VORLIEGENDER TEXT
------------------------------
Du beschäftigst Dich in Deiner Kunst unter anderem damit, was die Digitalisierung mit dem Individuum macht. Was kann Kunst in Deinen Augen dazu beitragen und leisten, um als Individuum oder auch als Gesellschaft mit diesem Phänomen umzugehen?
Kunst ist dafür da, um einerseits eine Brücke zu bauen zu Dingen, die vielleicht nicht gut zu artikulieren sind wie Gefühle. Und Kunst ist dafür da, um Denkanstöße zu geben und auf Dinge hinzuweisen. Wie gehen wir miteinander um? Das ist glaube ich zum Beispiel eine wichtige Frage, die wir gerade im Digitalen noch beantworten müssen und wo wir auch vorsichtig sein müssen. Man sieht ja, wieviel Mobbing etwa virtuell bei der jüngeren Generation stattfindet. Wir müssen uns bewusster machen, dass KI zum Beispiel ein Manipulationsgenerator ist und nichts anderes. Wir müssen Herr unseres eigenen Denkens bleiben und uns nicht komplett leiten lassen. Angst muss man in meinen Augen nicht haben vor KI, solange wir unsere Empathie, unsere Wahrhaftigkeit und Ehrlichkeit als unsere menschlichen Stärken erkennen und behalten. Kreativität und das Um-die-Ecke-denken können sind ebenso Eigenschaften, die wir uns erhalten müssen – das kann keine KI und wird sie auch nie können!
Du hast Dich für Deine Arbeiten teilweise sehr geöffnet und hast auch sehr viel Privates mit eingebracht. Vielleicht mit den Repräsentantinnen, die Deinem Ebenbild nachgebaut und mit persönlichen Informationen gefüttert wurden, in extremster Form. Und Du zeigst ja auch die Verletzlichkeit in den Arbeiten. Was macht das mit Dir?
------------------------------
(Datensätze zur Elementsuche)

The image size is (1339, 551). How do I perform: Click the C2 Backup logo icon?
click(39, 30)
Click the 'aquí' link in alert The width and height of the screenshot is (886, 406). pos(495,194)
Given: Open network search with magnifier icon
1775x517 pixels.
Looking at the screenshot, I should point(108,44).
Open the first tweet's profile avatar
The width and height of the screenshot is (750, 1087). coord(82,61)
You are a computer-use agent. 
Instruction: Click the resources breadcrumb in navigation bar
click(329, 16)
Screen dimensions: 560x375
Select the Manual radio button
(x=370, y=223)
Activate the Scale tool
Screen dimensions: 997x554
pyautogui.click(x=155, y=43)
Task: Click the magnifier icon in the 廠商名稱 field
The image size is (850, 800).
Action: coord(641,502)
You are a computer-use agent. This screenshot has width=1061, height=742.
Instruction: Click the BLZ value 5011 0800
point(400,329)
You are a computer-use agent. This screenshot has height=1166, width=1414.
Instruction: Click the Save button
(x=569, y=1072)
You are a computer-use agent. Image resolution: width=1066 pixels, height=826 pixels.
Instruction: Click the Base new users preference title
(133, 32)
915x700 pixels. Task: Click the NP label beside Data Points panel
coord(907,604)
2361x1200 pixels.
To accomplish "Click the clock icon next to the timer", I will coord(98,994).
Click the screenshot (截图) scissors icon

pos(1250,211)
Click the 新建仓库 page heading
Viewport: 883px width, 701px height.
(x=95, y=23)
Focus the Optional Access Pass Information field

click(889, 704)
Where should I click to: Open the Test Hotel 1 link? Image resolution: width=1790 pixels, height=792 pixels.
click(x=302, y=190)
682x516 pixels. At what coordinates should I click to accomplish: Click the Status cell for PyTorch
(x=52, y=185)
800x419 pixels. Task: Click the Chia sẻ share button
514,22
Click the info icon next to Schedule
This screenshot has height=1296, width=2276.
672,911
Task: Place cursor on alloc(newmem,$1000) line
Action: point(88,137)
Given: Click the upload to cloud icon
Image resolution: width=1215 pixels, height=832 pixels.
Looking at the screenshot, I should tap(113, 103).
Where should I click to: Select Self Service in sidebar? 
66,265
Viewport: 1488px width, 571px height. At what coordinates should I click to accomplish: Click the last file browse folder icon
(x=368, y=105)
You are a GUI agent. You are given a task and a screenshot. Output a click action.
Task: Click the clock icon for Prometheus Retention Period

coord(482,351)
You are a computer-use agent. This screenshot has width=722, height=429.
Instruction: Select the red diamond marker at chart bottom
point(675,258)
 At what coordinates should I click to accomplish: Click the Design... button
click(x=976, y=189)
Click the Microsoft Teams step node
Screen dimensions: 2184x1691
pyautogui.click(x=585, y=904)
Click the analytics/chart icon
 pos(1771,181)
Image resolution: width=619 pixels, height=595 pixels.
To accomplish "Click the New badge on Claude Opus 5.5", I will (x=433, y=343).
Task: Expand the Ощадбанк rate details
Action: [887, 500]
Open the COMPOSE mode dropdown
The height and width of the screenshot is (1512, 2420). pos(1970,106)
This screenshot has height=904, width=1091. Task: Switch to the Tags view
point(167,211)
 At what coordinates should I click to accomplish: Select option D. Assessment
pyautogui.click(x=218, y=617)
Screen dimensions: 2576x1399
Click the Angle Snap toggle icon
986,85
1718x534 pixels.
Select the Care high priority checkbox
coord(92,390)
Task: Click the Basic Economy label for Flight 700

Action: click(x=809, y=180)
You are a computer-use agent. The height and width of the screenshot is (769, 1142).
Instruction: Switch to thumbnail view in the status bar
------------------------------
AUSZUFÜHRENDE AUFGABEN
1. Warum muss man laut dem Interview über Kunst und Digitalisierung beim Umgang miteinander im Digitalen vorsichtig sein? Antworte in ein bis drei Sätzen.
2. Führe das Interview über Kunst und Digitalisierung nach seiner letzten Frage weiter.

ANTWORTEN JE AUFGABE
1. Man sieht, wie viel Mobbing virtuell bei der jüngeren Generation stattfindet. Deshalb ist die Frage, wie wir miteinander umgehen, gerade im Digitalen noch zu beantworten und verlangt Vorsicht.

2.
Du weißt, dass es relevant ist und dass Du das machen musst. Und sicherlich kann man einige Reaktionen schon voraussehen. Aber ja, es ist in der Tat schwierig damit umzugehen. Zwei Jahre nach der Produktion “Repräsentantinnen” habe ich mich einerseits daran gewöhnt, weiß aber auch, dass ich da durch einen ziemlichen Tiefpunkt gegangen bin. Ich kann aber nicht sagen, dass ich es nicht wieder tun würde. Kunst ist eben kein bequemer Weg, sie kann hart und anstrengend sein. Und dann steigert man sich natürlich mit jeder Arbeit und muss gucken, dass man nicht komplett daran kaputt geht. Es ist immer wieder dieses Reingehen, Rauskommen und dann Stabilisieren. Mit jeder Arbeit werde ich aber auch stabiler.
Andy Warhol war selbst als weltweit be- und anerkannter Künstler immer in Sorge, dass die nächste Ausstellung künstlerisch und finanziell ein Flop wird. Wie gehst Du als Künstlerin mit dem inhaltlichen und monetären Druck um?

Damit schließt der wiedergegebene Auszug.